Light brown sugar, a tablespoon and a half, to feed the yeast and add a faint molasses note. One packet of active yeast. Sea salt, a teaspoon and a half, in the dough. Melted unsalted butter, three ounces, for richness and softness.

All-purpose flour, about five and a quarter cups. I say “about” on purpose — flour is humidity-dependent, and some days the dough wants a little more. You’re going for soft but not sticky. If it’s clinging to your fingers, add flour a spoonful at a time.

A tablespoon of oil for greasing the rising bowl. For the bath, three-quarters of a cup of baking soda dissolved in a gallon of water. An egg yolk whisked with a tablespoon of cold water for the wash that gives the shine. And coarse kosher or sea salt for the top — go heavier than feels reasonable. Pretzels want it.

How to make it

Put the warm water and brown sugar in your stand mixer bowl and sprinkle the yeast over the top. Whisk it together and let it sit 5 to 7 minutes. You’re waiting for a foamy raft to form on the surface — that’s how you know the yeast is alive. No foam means dead yeast or wrong water temp, and you should start over rather than push on. (Better to lose ten minutes than an hour.)

Fit the dough hook, turn the mixer to low, and add the salt and melted butter. Then add the flour one cup at a time until it comes together, and knead on low-to-medium for about five minutes. The dough should pull away from the sides and feel soft and smooth. Add flour if it’s sticky.

Oil a large bowl, drop the dough in, turn it to coat, and cover it. Let it rise somewhere warm and draft-free until doubled, about an hour. A cold kitchen slows this way down, so find a cozy corner — near the oven, or in an oven with just the light on.

While it rises, get your bath going. Bring the baking soda and gallon of water to a boil in a big pot. It’ll fizz up dramatically when the baking soda goes in, so add it gradually.

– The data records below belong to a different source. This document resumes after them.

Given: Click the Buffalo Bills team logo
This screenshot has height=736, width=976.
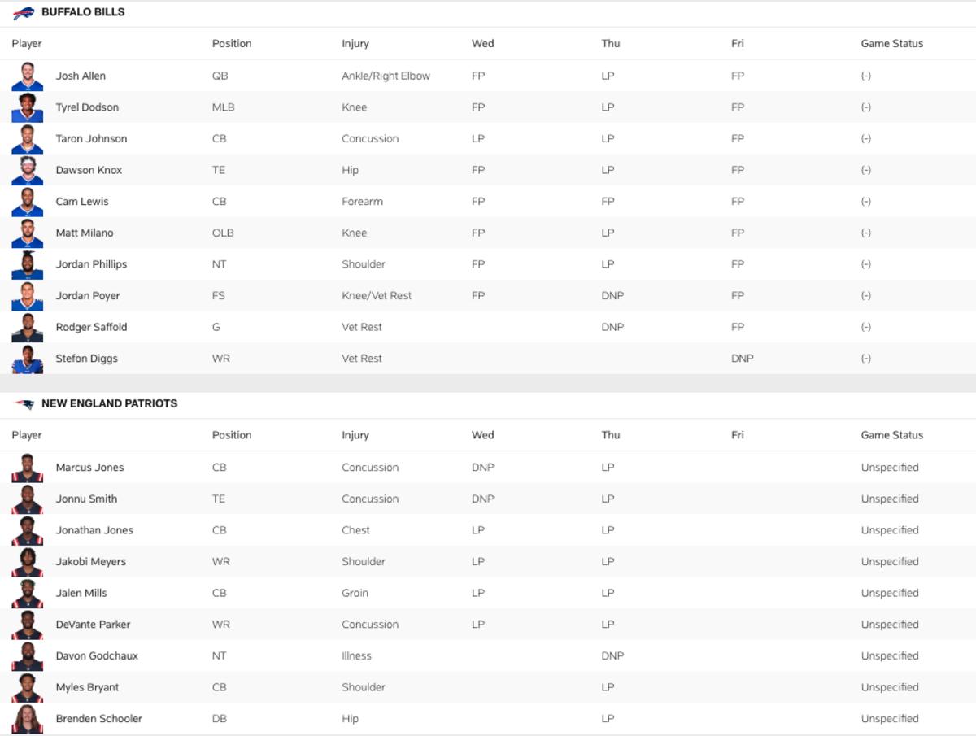Looking at the screenshot, I should [24, 13].
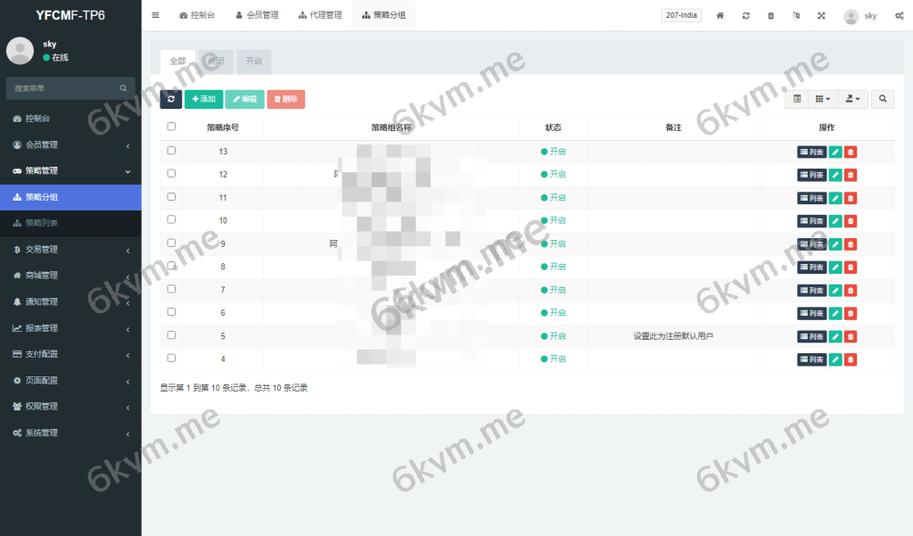
Task: Click green edit pencil for row 13
Action: (835, 152)
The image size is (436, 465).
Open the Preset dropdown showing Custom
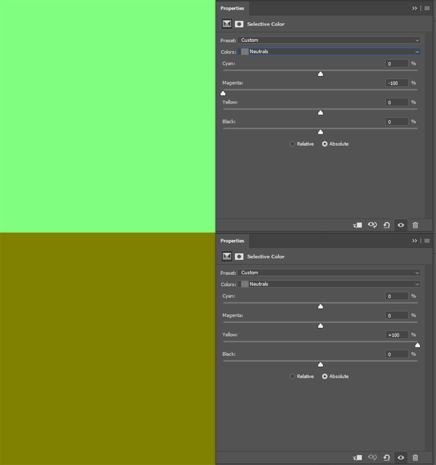click(x=329, y=40)
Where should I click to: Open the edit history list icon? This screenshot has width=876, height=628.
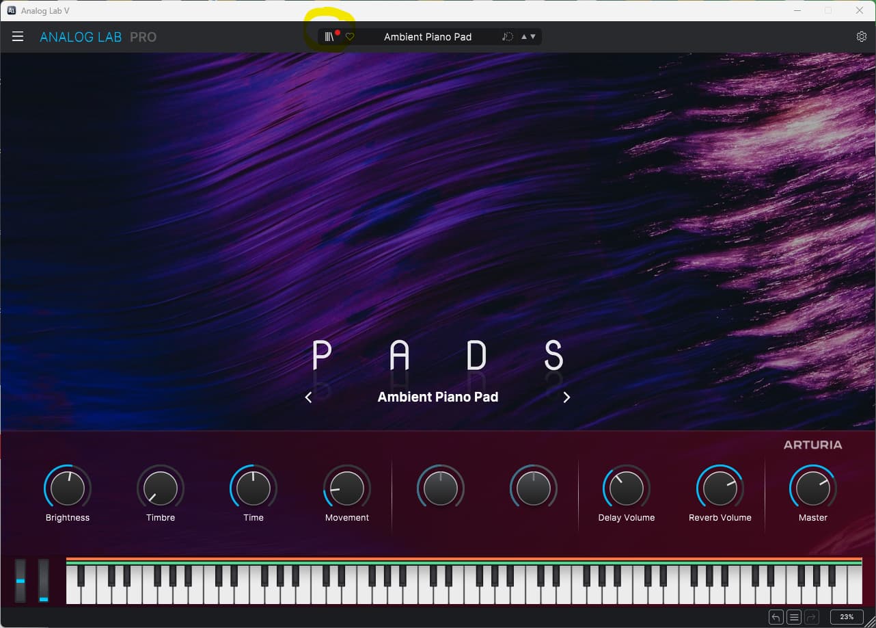793,617
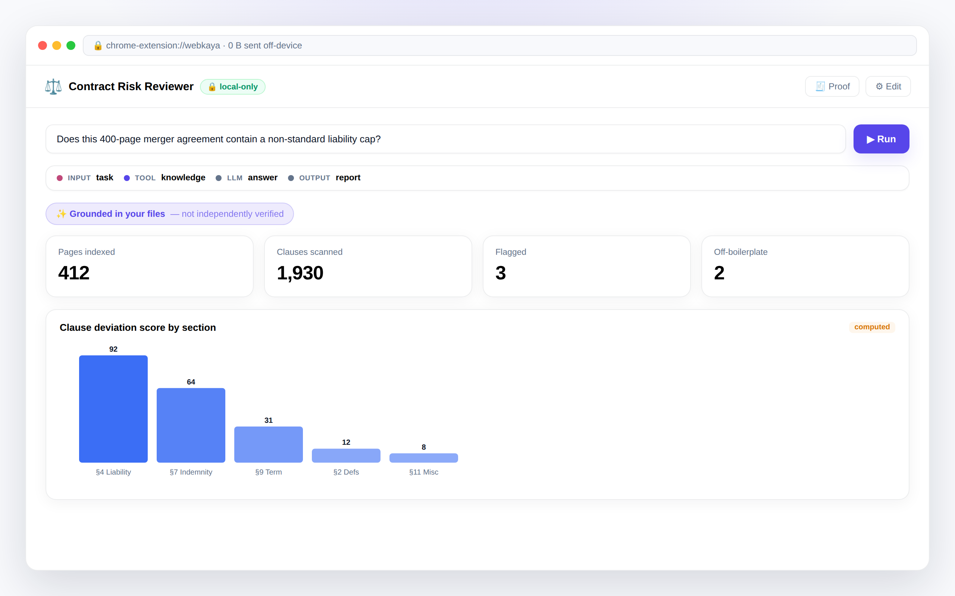
Task: Click the receipt icon on Proof button
Action: [x=820, y=86]
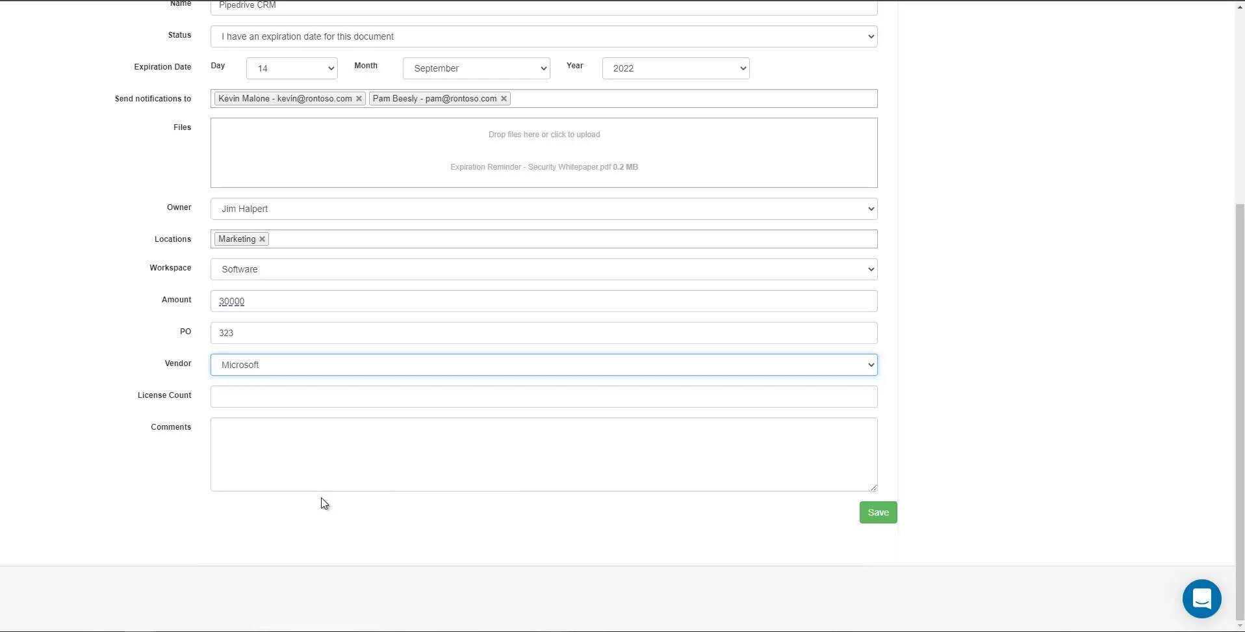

Now shape. Pinch off a piece and roll it into a long rope, around 24 inches. Form a U, cross the two ends over each other once (or twice for the classic look), and press the tips down onto the bottom curve. They don’t have to be perfect. My early ones looked like knots and tasted exactly the same.

Turn the bath down to a simmer and lower in the pretzels one or two at a time, 30 seconds each. Fish them out and set them on a parchment- or Silpat-lined tray. The surface will look a little slack and wet — that’s right.

Brush every pretzel with the egg wash and season heavily with coarse salt while the wash is still tacky so it sticks. Bake at 450°F for 12 to 15 minutes, until deep golden brown. The high heat and short bake keep the inside soft.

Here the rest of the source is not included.